En la artesanía textil, se distinguen por su habilidad los indios de Otavalo, en la parte septentrional de la región interandina; son muy bellas sus producciones hechas a mano, con imaginativas combinaciones de colores. Otavalo es también la sede de un antiquísimo mercado, que se remonta a tiempos anteriores a la invasión de los incas, cuando el valle estaba habitado por agricultores, cuya evolución cultural fue tan significativa que los conquistadores respetaron la estructura básica, limitándose a mejorar el sistema de labranza de la tierra y hacer que prevaleciera el idioma quechua. Los españoles, que llegaron más tarde, se comportaron de manera diversa, llevando parte de los nativos hacia las minas de la cordillera y las plantaciones de la Costa; pero los que permanecieron dentro del ámbito tradicional se aferraron a la zona, mantuvieron sus costumbres y fueron revelando condiciones poco usuales para la artesanía y el comercio.

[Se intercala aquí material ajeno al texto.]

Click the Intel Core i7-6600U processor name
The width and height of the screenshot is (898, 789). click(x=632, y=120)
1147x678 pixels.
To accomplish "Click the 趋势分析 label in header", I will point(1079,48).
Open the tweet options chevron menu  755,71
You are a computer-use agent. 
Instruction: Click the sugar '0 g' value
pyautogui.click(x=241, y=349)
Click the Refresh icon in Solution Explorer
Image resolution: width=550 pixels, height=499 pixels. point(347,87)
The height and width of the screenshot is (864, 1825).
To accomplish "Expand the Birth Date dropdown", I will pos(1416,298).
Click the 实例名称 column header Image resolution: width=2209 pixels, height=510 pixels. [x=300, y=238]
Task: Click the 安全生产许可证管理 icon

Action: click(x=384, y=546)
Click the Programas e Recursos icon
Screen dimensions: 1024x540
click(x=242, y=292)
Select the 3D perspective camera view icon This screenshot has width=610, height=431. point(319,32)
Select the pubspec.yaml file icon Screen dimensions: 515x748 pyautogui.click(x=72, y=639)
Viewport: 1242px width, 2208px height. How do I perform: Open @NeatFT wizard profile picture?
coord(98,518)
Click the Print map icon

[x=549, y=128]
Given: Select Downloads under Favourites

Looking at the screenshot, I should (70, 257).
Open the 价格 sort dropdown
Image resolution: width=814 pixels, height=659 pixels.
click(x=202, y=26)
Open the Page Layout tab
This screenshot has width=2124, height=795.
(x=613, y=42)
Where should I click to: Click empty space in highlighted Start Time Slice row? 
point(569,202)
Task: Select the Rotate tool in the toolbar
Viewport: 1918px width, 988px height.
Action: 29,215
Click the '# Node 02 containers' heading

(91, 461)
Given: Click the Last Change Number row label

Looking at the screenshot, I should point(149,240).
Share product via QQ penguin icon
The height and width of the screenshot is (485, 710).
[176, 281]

El corazón del sector es el mercado, donde se puede encontrar una variedad casi increíble de productos, desde los ponchos hasta utensilios domésticos; desde las características cuerdas de cáñamo a la sal, tan apreciadas en los Andes.
También son de considerable valor los objetos de oro y plata, de una factura secular, ya que deriva del arte precolombino, sorprendentes por su finísimo estilo, trabajados en la propia zona de Otavalo y en otros parajes de la Sierra. Lo mismo se puede decir de las alfombras y los artículos de cerámica
-
Guayas : Tejidos en lana, paja toquilla, mimbre, orfebrería, cerámica, muebles en palo de vaca y guayacán, zapatos de cuero, hojalatería, juguetería, trabajos en cera.